Si! Non quando salgono sulla barca, all’inizio, quando si prendono i loro dati, ma al momento dello sbarco, dopo giorni passati insieme, si. Alla fine, si, ci sono le emozioni, risate, lacrime…

Che sensazione avete rispetto a quello che loro si aspettano dall’Europa?

L’arrivo per loro significa soprattutto sicurezza, ma io ho percepito un “pericoloso” ottimismo, per esempio un ragazzo del Bangladesh mi diceva: “Bene che arriviamo in Italia dove tutte le persone sono buone!” Forse perché veniva dalla Libia dove tutte le persone, secondo lui, erano cattive. Noi cerchiamo di prepararli, restituendo un po’ la realtà, dove ci sono persone buone e cattive ovunque: che sappiano che non saranno ben accolti da tutti.

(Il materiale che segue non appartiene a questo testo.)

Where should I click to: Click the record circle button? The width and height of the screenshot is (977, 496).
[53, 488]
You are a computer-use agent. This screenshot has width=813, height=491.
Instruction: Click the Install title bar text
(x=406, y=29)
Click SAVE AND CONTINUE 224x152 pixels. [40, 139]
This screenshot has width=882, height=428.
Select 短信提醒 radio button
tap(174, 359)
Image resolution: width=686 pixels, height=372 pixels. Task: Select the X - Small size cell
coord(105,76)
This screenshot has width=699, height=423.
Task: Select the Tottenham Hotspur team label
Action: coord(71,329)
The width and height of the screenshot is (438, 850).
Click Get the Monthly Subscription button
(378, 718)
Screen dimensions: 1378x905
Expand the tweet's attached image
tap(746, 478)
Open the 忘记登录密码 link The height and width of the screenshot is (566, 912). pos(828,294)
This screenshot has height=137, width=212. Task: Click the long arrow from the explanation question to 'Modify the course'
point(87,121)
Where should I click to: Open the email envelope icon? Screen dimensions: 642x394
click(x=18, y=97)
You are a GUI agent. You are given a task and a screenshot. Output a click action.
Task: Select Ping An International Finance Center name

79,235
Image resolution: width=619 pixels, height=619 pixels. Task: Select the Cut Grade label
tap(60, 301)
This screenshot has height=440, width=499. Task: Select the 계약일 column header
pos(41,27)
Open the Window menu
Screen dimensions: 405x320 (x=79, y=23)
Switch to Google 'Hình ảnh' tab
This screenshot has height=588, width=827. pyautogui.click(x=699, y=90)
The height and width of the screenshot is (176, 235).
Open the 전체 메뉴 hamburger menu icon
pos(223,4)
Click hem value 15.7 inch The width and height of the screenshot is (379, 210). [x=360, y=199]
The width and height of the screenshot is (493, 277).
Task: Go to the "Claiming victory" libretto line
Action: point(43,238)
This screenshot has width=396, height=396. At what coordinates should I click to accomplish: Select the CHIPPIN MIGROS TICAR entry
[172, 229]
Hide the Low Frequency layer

Avete visto sui loro corpi segni di tortura?

Non so se fosse esattamente tortura, sicuro che abbiamo visto molte ferite, segni di tagli, e delle malattie della pelle dovute a situazioni igieniche tremende che hanno vissuto in Libia.

Come vengono raccolti i vostri racconti da amici, parenti, etc. che sono a terra?

C’è davvero di tutto: ci sono quelli che vedono queste cose al telegiornale, come vedono la guerra in Siria e si abituano a tutto, senza più badarci molto, fino a persone che, al contrario, vengono colpite dal messaggio, recepiscono, si attivano.

Come avete vissuto l’annuncio che vi han dato: “20 giorni fermi qui a Marina di Carrara!”?

Anche se era un po’ una “cronaca di una morte annunciata”, è stato un duro colpo, una frustrazione potente.

Se avessi qui davanti adesso la presidente del governo italiano, cosa le diresti?

Che sia umana, che cerchi di essere più realista ed empatica con le realtà che non sono come la sua. E che ci sono effetti molto positivi delle migrazioni, e questo è dimostrato scientificamente. Insomma, che apra le porte.